Juan Almeida Bosque: Poeta y Revolucionario cubano

almeida-juanEl nacimiento es siempre un hecho de especial relevancia. El 17 de febrero de 1927 marca una fecha de exclusiva significación, pues nació en el reparto Los Pinos en La Habana, Cuba, una de las figuras más notables  de la Revolución y la cultura cubana.

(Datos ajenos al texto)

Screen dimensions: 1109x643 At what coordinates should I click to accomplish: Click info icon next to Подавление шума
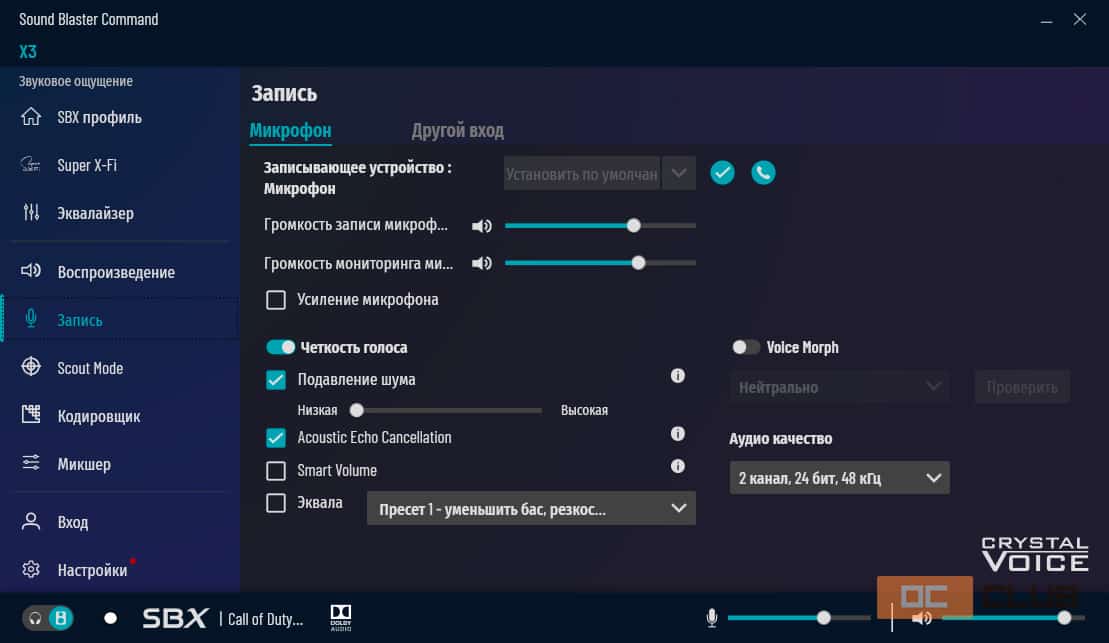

Hablo entonces de quien se crió y creció con los más altos conceptos y valores de ver un día su patria libre: Juan Almeida Bosque.

De joven demostró su gran carácter y valentía cuando gritó en el combate de Alegría de Pío ¡Aquí no se rinde nadie!, para motivar los ánimos de los demás revolucionarios, frase célebre que le hiciera merecedor del respeto y la admiración de todos sus compañeros de luchas, dando muestra de su destreza y arrojo en el combate.

Resulta para muchos, entre los que me incluyo, un elemento característico y admirable el hecho de que Juan Almeida, con toda una vida llena de exigencias políticas, tuviera una gran sensibilidad por el arte, y es que Almeida fue un hombre que supo conjugar muy bien sus acciones, y su legado va más allá del mérito de ser partícipe de nuestras luchas por la independencia, se destacó en el arte como ejemplo vivo de un gran compositor musical.

Obras literarias como “La Única Ciudadana”, “El General en Jefe Máximo Gómez”, “La Sierra”, la trilogía “Presidio”, Exilio” y “Desembarco”, “Contra el agua y el viento”, “La única ciudadana”, entre otros, y  temas musicales como “La Lupe”, “Este son homenaje”,  “Dame un traguito” por sólo nombrar algunos títulos, forman parte del quehacer cultural de tamaña figura orgullo de todos los cubanos. Su entrega le hizo merecedor de innumerables premios literarios nacionales y de varias producciones discográficas.

Al escuchar sus composiciones podemos percatarnos que denotan a un hombre de una especial sensibilidad. Aunque no era músico de academia, fue autor de más de 300 obras musicales y una decena de libros de gran valor literario, el también autor de  “Marinero quiero ser”, tema musical que de niños muchos disfrutamos, nunca vaciló cuando asuntos de la patria se trataban y defendió su tierra en el campo de batalla y en las más genuinas y artísticas composiciones.

Varios expertos de la música opinan  que el tono sensible, tierno y apasionante, propio de la canción, predomina en toda la obra de Almeida. En todos sus textos, ya sean literarios o musicales, deja percibir los intensos sentimientos que lo rodeaban, aquellos experimentado solo por los que aman de todo corazón, como lo hizo él.

Hijo, hermano, esposo, padre, amigo. Hoy recordamos a Almeida como un revolucionario de pura cepa y un músico de un excepcional apego a su Isla e ideosincracia. Su obra ha sido reconocida a lo largo de los años por el pueblo todo y por muchas personalidades de la música en nuestro país, autores como Pablo Milanés, Silvio Rodríguez, Héctor Téllez, Ela Calvo, entre otros, cantaron y dieron popularidad a  su música.

Juan Almeida Bosque vivirá por siempre en la memoria popular como ese ser pasional que entregó toda su vida, desde muy joven, por la independencia de Cuba; y como una insuperable guía para generaciones de cubano.